Well i left us just managing to roll into Ethiopia. The campsite we rolled into had no running water - as there is a drought about, so we all got drinks, chatted to a couple of very nice locals and contemplated bucket baths the next day (as after 4 days each and every one of us really wanted to be clean...especially after that dust you'd have all thought we were exceedingly well tanned with the layers of dirt on us). So the following day this being the 10th everyone went into action. Peter went to try and organise tyres from Addis, and the rest of us started cleaning the truck inside the main area and inside our kitchen as the dust had not left a corner undiscovered. Once that fun job was complete we took it in turns to take a bowl, and a kettle, and a jerry can of water into the shower room and bathe...effective enough for our purposes and very nice not to have to hide my mop of hair under my bandana for a day! During the day it became clear the only way tyres were going to be obtained at any reasonable price it would necessitate Peter going to Addis to buy them himself, which is a day and a half bus journey away, so it was decided that Ronnie (and Greg - his choice) would stay with the truck, and the rest of us would head to see the Mursi Tribe near Jinka in the lower Omo Valley. Before i left i had a quick pop down the main street in Moyale with Peter to get some food, and it seemed a fair sized town with a small market, some shops - the butchery (as they call it prefers to sell on the bone and there is so much fat on their meat it's so stringy but we bought some to BBQ anyway), and a string of drinking establishments, i was quite happy we would be moving out the following day.

So the next day we got in the bus at 7.30am and headed down a paved road to start with, at about lunch time we stopped for some food, my first taste of Ethiopian food which is basically a kind of pancake which you use as your cutlery and some meat and veg which gets poured onto it, all served on a metal platter...this first meal was not a selling feature it was fairly rank to put it mildly. After this intro to Ethiopian food the next month was looking ominous! We then continued our journey but on unpaved roads...little less comfortable especially as our bus had plastic seats, and gradually as you bumped along your stuff moved around the bus, so you were watching things and the music that they listen to here isn't quite to our taste...any of us! However the scenery was stunning...the mountains with faint mountains behind, the little huts. The hardest bit to describe but the most amazing to watch, but we passed through so many dry river beds, a few with a little water, but we are now headed into their wet season in Ethiopia so i'd say if we did the same route in a couple of months it wouldn't be quite so bare rivers (but it should be noted that the landscape is very green it doesn't look at all arid, unlike a lot of the areas we passed in Northern Kenya, this was a different world. We finally got into Jinka at about 8.30 in the evening with very numb behinds and very jaded as we had been told that we were going to have to pay more money the next day for a different vehicle although we already had this one, and with tight budgets there was outcry from the group, but we managed to move on (i have glossed over the scale of arguments occuring with Anthony our guide at this point). He found us a place to put our tents up for the night and took us to a restaurant which served us nice Ethiopian it does exist, although Sara still wasn't convinced of it's positive virtues, and we all headed to bed, hoping this tribe were worth the arguments that had been had.
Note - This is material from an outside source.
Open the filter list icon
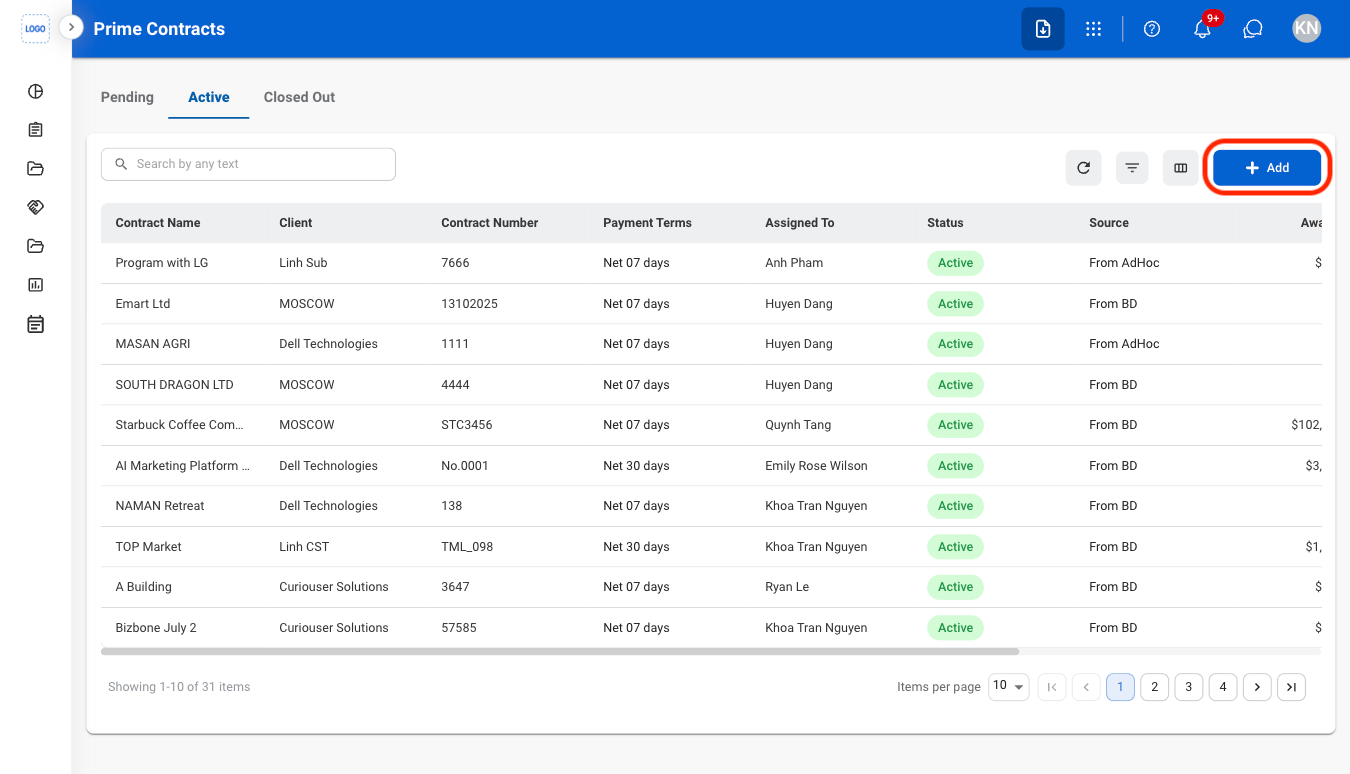Screen dimensions: 1350x774 [x=1132, y=168]
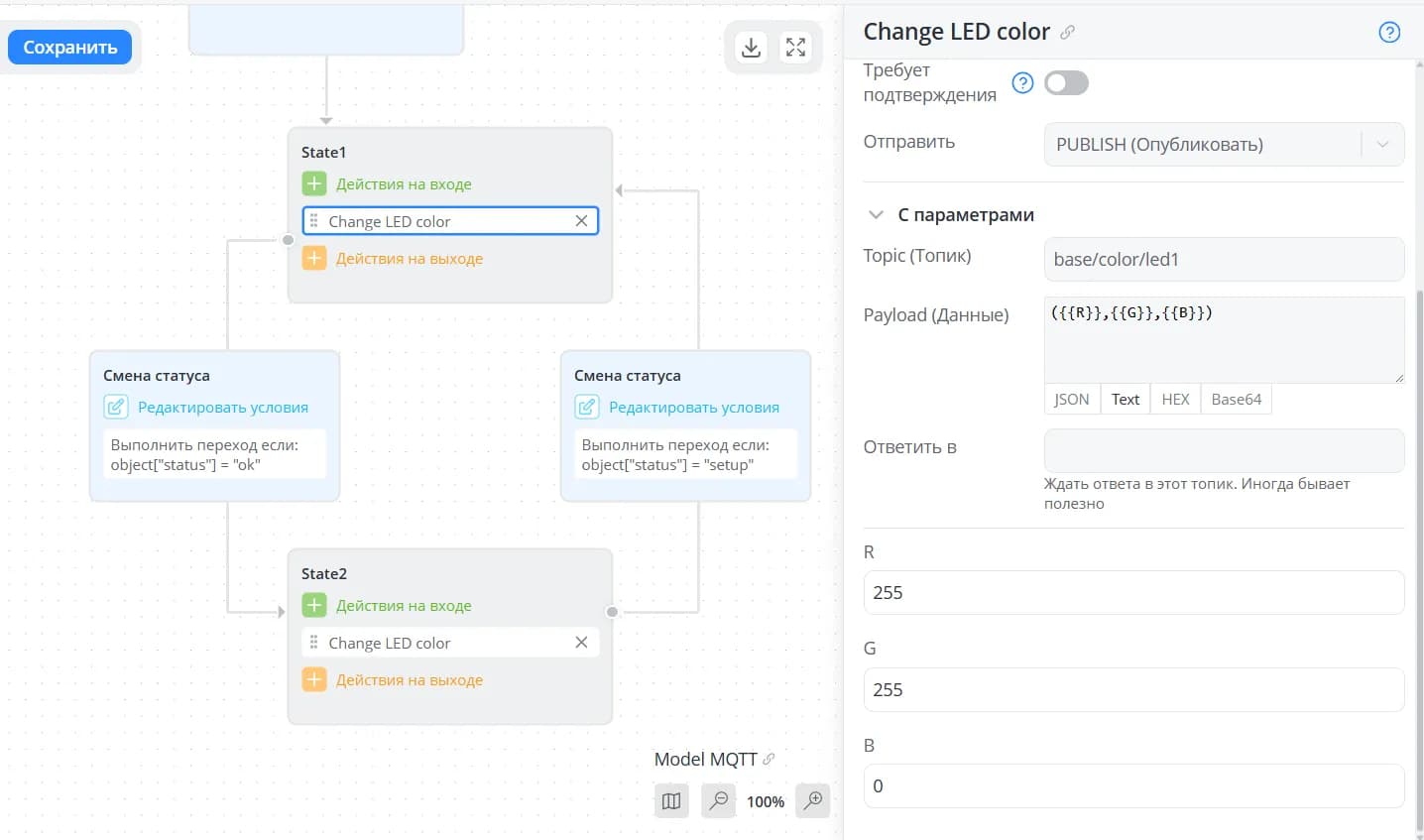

The morning of the 12th July we got up and got told that our vehicle was an open back jeep that we would have to hold on for the entire 3hour round trip...i don't think the group could guffaw any more than they Anthony went to find alternative transport while we got breakfast, the fairly standard breakfast is omlette...i ordered a tea but it never seemed to turn up, so we made do and headed back to find our new transport, a 5 seater land cruiser for 7 + a that's more like it. So we all piled in, Ange in the gap between the two front seats, Jamie in the real front passenger seat, Indi, Tracey and I in the middle and Sara and Anthony in the back...holding on!